The worst-case scenario precipitation estimates – which set the greatest depth of precipitation possible over a given duration at a particular location and time of year – are used by engineers when designing and building critical facilities such as dams and nuclear power plants. The estimates are used to reduce the risk of catastrophic flooding and build structures that can withstand extreme rainfall.

The Academies convened a committee with some of the nation's leading experts on extreme rainfall, who met in workshops with additional experts, such as Reed.

The committee found that "climate change has resulted in historical changes in extreme rainfall and the likelihood that greater changes will occur over the coming decades." Its report presents a broad range of recommendations to develop more accurate estimates by improving modeling and formulas and incorporating additional scientific research.

Climate change recalculates maximum rainfall potential

Combining the more high-tech observations available with a better understanding of extreme storms and newer high-resolution modeling can transform the old way of calculating rainfall estimates, the report stated. Updated estimates could take into account the extremes likely to occur in a warming world, and provide crucial information about the hazards that come with extreme rainfall, "including coastal storm surge and compound flooding."

Although the original intent of the precipitation estimates was to design structures that would never fail, “we’ve probably been designing things so they have a very low risk of failure but not impossible," said committee member John Nielsen-Gammon, Texas State Climatologist and regents professor at Texas A & M University. “A very low risk of failure is less comforting than no risk."

“If you don’t take climate change into account, you underestimate the risk, not just in the future but even the present day risk, because the chances of extreme rainfall have been increasing almost everywhere,” Nielsen-Gammon said. Some evidence suggests the odds of an event occurring are increasing the most for the more unusual events, he said.

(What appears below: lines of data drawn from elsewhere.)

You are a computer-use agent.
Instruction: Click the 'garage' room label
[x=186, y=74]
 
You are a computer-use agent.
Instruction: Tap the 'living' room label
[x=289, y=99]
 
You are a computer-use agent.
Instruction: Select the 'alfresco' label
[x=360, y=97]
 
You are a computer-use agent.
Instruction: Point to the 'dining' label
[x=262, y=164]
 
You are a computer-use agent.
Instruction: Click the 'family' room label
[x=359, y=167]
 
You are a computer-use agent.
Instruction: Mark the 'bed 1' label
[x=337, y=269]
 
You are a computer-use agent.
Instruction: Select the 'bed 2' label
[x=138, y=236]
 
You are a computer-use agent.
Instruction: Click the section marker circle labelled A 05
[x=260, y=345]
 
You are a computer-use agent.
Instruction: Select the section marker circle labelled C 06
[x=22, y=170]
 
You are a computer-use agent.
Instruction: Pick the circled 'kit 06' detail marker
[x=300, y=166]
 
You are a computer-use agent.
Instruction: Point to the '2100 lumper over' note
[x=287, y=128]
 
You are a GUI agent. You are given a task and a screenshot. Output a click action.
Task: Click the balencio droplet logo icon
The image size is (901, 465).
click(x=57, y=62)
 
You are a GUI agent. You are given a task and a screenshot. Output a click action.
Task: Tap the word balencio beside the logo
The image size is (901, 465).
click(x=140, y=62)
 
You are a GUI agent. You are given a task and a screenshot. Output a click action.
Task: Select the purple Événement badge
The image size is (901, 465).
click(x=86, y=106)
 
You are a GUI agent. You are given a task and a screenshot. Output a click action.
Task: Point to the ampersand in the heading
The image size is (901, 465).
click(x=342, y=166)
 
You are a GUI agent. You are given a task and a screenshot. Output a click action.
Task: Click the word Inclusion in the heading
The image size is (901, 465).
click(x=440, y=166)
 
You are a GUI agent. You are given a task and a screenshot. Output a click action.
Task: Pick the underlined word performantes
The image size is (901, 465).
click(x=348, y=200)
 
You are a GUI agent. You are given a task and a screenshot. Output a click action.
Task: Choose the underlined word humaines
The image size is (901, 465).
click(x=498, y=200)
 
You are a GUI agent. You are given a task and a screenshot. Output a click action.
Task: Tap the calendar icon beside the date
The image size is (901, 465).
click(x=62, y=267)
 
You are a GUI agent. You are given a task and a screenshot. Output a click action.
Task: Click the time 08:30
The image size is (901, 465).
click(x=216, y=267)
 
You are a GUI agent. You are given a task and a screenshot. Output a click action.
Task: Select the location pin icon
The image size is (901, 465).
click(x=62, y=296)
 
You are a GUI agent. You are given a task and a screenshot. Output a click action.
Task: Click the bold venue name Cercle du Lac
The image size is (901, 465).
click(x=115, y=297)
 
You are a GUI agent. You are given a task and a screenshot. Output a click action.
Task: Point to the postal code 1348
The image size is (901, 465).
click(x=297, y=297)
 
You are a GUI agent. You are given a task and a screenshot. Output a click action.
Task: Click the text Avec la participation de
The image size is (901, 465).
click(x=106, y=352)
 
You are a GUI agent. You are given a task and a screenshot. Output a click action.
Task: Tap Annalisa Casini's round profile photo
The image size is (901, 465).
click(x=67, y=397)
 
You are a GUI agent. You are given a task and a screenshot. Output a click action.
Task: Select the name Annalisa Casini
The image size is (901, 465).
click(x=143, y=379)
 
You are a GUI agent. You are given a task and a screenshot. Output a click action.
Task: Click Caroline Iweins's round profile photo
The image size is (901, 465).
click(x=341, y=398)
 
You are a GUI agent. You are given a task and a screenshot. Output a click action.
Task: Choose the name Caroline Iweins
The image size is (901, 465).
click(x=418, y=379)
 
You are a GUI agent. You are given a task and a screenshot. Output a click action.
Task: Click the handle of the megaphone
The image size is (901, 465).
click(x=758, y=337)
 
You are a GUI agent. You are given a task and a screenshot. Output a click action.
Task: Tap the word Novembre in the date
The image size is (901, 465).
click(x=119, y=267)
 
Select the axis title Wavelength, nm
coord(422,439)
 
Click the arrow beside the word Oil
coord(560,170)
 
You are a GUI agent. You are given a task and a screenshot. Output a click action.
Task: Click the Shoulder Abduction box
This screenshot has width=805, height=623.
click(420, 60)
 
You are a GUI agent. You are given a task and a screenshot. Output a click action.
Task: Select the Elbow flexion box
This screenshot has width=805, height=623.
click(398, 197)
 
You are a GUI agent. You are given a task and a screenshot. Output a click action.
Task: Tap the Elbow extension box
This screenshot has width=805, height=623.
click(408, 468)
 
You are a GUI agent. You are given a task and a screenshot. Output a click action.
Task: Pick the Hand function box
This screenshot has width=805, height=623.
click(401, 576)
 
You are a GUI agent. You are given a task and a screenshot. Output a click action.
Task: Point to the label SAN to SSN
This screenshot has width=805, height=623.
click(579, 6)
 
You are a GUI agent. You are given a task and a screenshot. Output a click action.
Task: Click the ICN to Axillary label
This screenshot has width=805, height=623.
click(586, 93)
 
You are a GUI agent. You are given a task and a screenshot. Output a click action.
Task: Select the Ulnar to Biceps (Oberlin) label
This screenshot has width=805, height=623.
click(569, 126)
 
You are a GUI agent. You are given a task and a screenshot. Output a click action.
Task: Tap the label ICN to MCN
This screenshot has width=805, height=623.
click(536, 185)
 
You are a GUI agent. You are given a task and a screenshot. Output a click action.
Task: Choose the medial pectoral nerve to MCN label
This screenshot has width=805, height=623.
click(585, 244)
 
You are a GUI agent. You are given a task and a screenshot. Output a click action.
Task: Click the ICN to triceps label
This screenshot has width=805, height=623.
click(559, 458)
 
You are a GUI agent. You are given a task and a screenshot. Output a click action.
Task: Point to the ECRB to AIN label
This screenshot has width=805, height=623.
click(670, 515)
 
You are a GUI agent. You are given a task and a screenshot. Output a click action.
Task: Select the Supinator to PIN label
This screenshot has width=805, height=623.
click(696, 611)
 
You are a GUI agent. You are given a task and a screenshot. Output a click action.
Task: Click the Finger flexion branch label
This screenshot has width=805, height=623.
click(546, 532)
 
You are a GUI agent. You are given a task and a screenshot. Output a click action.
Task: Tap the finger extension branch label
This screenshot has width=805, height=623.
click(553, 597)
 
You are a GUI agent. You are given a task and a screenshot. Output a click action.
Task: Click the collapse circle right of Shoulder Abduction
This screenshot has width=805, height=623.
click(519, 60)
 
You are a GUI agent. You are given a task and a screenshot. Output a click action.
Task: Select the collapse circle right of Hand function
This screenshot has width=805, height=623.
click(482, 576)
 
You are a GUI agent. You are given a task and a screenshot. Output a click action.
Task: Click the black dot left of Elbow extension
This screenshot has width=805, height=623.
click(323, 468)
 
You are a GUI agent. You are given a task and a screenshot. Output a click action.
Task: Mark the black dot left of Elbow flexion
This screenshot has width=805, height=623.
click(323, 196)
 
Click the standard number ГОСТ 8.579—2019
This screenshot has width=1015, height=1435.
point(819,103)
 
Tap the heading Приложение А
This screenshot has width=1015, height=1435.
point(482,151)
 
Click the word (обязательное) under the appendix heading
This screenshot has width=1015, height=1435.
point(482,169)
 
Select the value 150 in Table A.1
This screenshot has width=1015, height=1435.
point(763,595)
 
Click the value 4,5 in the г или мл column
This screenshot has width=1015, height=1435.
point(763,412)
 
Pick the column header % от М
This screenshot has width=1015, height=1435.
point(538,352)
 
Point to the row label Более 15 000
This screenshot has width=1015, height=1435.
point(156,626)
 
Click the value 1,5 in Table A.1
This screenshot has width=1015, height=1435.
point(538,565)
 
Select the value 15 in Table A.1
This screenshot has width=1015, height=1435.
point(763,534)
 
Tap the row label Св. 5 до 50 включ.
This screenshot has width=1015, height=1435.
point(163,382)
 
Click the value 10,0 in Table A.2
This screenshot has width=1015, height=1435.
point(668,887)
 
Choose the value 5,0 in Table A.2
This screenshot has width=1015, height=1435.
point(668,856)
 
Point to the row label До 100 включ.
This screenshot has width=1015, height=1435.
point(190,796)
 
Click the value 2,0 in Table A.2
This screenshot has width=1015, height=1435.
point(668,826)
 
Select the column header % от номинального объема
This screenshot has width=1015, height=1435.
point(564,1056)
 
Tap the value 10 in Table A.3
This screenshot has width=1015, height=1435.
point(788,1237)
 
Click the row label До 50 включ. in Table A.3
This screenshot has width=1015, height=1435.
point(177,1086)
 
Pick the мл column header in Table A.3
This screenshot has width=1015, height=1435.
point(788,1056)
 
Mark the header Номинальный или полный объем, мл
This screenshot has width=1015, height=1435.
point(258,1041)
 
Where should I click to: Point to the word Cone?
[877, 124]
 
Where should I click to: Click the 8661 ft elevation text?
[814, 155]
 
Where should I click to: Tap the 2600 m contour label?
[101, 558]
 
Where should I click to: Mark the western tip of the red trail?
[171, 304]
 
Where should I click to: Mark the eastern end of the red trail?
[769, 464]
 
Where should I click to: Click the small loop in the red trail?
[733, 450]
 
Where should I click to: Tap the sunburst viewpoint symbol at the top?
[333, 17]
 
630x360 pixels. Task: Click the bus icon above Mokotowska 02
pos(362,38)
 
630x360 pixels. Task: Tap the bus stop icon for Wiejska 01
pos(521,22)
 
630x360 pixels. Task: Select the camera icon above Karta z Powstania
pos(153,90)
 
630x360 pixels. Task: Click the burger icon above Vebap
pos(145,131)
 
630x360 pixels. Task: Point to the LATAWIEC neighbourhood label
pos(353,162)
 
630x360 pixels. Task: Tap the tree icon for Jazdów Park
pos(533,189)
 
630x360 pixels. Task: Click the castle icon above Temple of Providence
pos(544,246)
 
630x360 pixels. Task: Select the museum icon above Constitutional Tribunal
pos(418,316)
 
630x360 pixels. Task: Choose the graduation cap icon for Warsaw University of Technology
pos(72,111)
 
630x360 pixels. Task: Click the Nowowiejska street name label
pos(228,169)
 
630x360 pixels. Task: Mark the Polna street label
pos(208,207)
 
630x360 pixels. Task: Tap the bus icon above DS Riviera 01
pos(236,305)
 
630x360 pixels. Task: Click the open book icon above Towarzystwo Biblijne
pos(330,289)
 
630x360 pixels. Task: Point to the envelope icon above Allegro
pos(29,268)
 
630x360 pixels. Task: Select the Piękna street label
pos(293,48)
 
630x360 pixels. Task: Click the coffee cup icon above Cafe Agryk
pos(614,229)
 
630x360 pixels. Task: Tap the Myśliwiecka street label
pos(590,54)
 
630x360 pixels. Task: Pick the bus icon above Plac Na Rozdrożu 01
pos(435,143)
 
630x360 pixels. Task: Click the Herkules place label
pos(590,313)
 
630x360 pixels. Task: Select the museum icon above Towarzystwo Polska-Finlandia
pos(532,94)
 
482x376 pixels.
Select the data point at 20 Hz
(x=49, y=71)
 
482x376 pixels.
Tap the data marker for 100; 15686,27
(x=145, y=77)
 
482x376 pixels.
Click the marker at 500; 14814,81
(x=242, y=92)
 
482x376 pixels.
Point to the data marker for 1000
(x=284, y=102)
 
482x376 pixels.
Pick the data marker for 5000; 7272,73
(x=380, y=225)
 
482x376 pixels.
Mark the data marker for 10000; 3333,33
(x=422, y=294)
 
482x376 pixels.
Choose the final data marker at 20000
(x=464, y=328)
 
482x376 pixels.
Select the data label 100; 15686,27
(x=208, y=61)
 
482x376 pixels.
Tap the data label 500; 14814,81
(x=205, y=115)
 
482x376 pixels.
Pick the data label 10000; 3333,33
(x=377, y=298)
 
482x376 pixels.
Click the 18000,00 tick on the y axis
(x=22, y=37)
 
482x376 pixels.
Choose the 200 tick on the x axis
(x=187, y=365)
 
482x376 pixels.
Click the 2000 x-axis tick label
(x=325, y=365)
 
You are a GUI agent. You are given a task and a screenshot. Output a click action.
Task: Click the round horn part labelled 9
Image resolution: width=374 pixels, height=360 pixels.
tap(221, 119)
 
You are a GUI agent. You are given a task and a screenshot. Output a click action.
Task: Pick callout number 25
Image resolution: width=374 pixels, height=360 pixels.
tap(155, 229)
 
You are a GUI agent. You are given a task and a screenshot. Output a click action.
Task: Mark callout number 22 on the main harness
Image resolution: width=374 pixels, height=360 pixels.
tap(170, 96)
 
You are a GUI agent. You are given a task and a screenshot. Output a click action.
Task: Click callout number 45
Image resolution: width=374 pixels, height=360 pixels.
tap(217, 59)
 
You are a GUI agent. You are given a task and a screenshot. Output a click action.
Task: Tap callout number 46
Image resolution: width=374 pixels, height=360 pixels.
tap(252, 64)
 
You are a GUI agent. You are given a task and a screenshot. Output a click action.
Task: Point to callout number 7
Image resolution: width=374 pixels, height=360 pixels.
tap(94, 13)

On a global basis "the average annual precipitation is believed to be increasing somewhere around 2% per degree of warming," Nielsen-Gammon said. However, the "extreme precipitation rate in a given year is increasing by 7% or more per degree of warming."

The study also recommended incorporating future climate change impacts into the extreme precipitation estimates, Reed said, which can help ensure "our infrastructure and society are most resilient to these changing events."

NOAA expects to issue the first updated estimates by 2030, if the program is fully funded, according to the agency's website. After that, the legislation states the estimates should be updated at least every 10 years.